Unlike those of other therapeutic targets—such as G protein-coupled receptors, which have a wide range of druggable sites—the typical targeting site of kinases is the ATP-binding pocket due to the kinases’ conserved structures. However, this leads to potential polypharmacology and drug resistance caused by gatekeeper mutations23,51. Our strategy to target the unique docking groove of SRPKs, instead of the ATP-binding cleft, enables the selective inhibition of SRPKs over other kinases. Yet, the conservation of the targeted lysine in the docking grooves of SRPKs impairs C-DBS from differentiating the various members of the SRPK family. We previously identified that a key difference between the docking grooves of SRPK1 and SRPK2 lies at the center of the groove, where L568 in SRPK1 is replaced by H601 in SRPK2 (Supplementary Fig. S5a). This difference leads to differing processivities of the two closely related kinases12. Because histidine is a newly proposed potential nucleophilic residue for targeting33,34, a covalent inhibitor that can conjugate with the histidine residue of SRPK2 can be developed to achieve selectivity between the two kinases.
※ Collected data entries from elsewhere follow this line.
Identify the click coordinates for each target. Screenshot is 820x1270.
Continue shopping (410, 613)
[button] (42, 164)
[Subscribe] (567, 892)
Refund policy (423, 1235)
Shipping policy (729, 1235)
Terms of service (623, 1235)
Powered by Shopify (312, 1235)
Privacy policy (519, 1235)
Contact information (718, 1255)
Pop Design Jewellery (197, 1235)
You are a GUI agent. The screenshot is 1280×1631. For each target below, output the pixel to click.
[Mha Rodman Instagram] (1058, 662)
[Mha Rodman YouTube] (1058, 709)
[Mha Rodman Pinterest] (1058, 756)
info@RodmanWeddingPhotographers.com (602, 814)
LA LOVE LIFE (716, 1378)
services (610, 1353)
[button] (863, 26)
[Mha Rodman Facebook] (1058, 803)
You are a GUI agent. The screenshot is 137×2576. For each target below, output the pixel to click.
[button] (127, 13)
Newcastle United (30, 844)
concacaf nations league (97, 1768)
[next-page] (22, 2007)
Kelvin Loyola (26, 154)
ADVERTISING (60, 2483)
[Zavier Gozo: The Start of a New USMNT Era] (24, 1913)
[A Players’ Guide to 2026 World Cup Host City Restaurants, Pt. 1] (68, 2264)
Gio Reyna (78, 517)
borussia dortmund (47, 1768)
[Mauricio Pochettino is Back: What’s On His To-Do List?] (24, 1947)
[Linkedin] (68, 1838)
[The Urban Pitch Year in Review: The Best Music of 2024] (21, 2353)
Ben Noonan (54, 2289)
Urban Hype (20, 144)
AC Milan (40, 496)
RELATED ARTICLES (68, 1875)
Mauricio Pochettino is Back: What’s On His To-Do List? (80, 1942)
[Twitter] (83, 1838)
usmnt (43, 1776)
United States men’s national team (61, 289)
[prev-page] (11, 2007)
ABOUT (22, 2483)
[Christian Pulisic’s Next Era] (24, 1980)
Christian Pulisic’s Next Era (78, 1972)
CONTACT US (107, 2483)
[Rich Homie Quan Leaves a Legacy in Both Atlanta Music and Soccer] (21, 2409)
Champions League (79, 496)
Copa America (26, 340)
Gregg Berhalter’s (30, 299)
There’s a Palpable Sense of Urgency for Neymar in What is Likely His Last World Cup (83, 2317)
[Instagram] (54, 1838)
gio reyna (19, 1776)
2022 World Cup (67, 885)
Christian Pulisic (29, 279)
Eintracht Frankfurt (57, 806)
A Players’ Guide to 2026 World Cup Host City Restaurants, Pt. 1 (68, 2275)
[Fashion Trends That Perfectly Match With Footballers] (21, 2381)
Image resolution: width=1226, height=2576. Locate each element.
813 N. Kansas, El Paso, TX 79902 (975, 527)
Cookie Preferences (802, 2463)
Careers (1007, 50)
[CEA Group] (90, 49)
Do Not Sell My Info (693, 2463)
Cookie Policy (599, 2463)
Pharmacological inhibition of SRPKs by ATP-competitive inhibitors has been reported to inhibit growth, proliferation, angiogenesis, migration, and invasion and reduce the CSC-like phenotype in cell or animal models. Our observation of the effective inhibition of angiogenesis, migration, and invasion of both NSCLC and TNBC cells by covalent inhibition of the docking groove confirms that this PPI is a target for anticancer therapeutic intervention. In addition to their roles in the regulation of SR protein, SRPKs have been implicated as cellular kinases that phosphorylate diverse viral proteins—including hepatitis B virus (HBV) core protein (HBc), herpes simplex virus protein ICP27, and the nucleocapsid proteins of both SARS-CoV and SARS-CoV2—to regulate their lifecycle52,53,54. Although the mechanisms underlying the interaction between most of these viral proteins and SRPKs remain unclear, our recent study revealed that the binding and phosphorylation of HBc by SRPK2 depend on the docking groove. This implies that our inhibitor not only has good potential for combating cancer but also for addressing viral infections such as HBV infection.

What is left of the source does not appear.